Help Kids Name Emotions
Every kid is different and their responses will be different to
the challenges of transition. One of my sons had more difficulty with our
schooling transition than the other two. The way he indicated his
nervousness, however, was difficult to recognize as nervousness. Instead
of typical nervousness, I saw a bad attitude and disrespectful behavior. A
wise mom in our church who I sought for help said, “He is nervous about the
change and this is how he’s showing it.” I knew immediately she was right. I
had been focusing on his behavior, but he really needed me to help him name and
respond to his emotions. He needed a compassionate mom who asked for and
listened to his true thoughts and feelings without frustration or fear.
Help Kids Answer
Questions About the Transition
Grandparents, family friends, and friends from church will be
eager to hear about the transition at a time when kids are experiencing a range
of emotions and are not eager to focus on it. Especially if they are reluctant
to talk about it, help them think of 2-3 things about the transition they’re
enjoying and prepare how they’ll talk about those 2-3 things.
Practice What You Can
Practice
Most of our difficulties with transitions come from unknowns;
we can’t imagine ourselves in our new house, new city, a new school, or with
new friends. The same goes for our children. How will I know how to get to my classes? Where can we play in our new
city? What if I don’t have any friends? It is vitally important that we
help our children practice and prepare for what we can. Does the new school
require uniforms? Practice putting on belts and tucking in shirts. Has a valued
friend moved away?

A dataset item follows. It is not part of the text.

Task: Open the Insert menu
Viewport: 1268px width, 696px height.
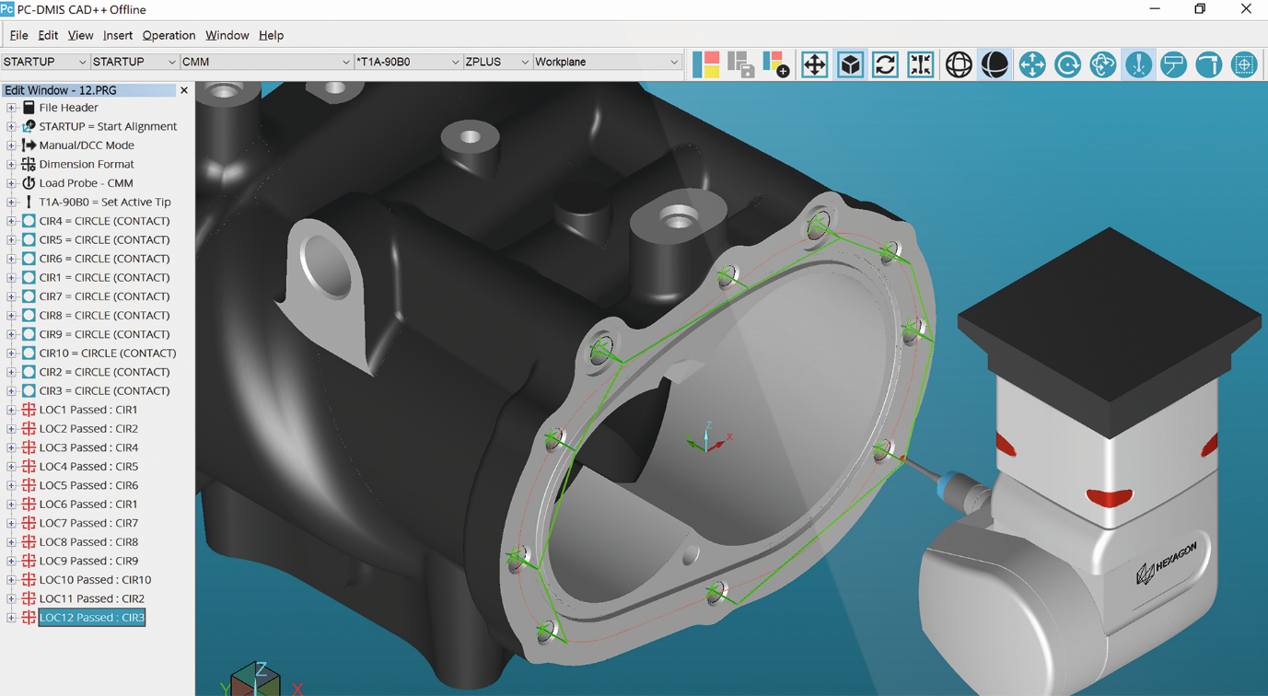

Role play asking a new friend to play or to join them for
lunch.
Celebrate Victories
With so many challenges and unknowns to overcome in a
transition, it’s important to find reasons to celebrate victories,
accomplishments, and perseverance with our children. Celebrate a milestone in a
new city, a new friend made, a school achievement, or a willingness to try
something new with a surprise dessert or pointed words of encouragement. Our
family simply celebrated finishing the first week in our new school by having a
fun, kid-centric night out and talking through the highlights.
Ease up on Lesser
Priorities
A friend who went through a transition with her kids last year
gave me this advice: “Don’t push too many activities outside of school and
church. Your kids will need mental, physical, and emotional space as they
process this change.” I took her advice and found it extremely helpful in maintaining the sanity of our family as we all made the transition. We needed space to rest and process our emotions that
activity upon activity would have squeezed out.
Pray for Your Kids In
Front of Your Kids
There were times through our transition when I put on a
brave face for my kids but was inwardly wrestling with fear and doubt. As
I prayed about my own concerns, I recognized that I needed to be more open with
my kids about how I was handling the changes. They needed to hear me praying
for them and asking God to help us through our transition, primarily because it
would encourage them to trust God for help when they are uncertain. I began asking
them individually what they were concerned about and praying for them out loud.
This not only brought peace to our home but it strengthened my faith as well.
Transitions are difficult; there is just no way around it, and
we experienced it as a family this year. However, we've experienced something else. God taught and grew my children through the bittersweet blessing of
change. And, without a doubt, He taught and grew me, too.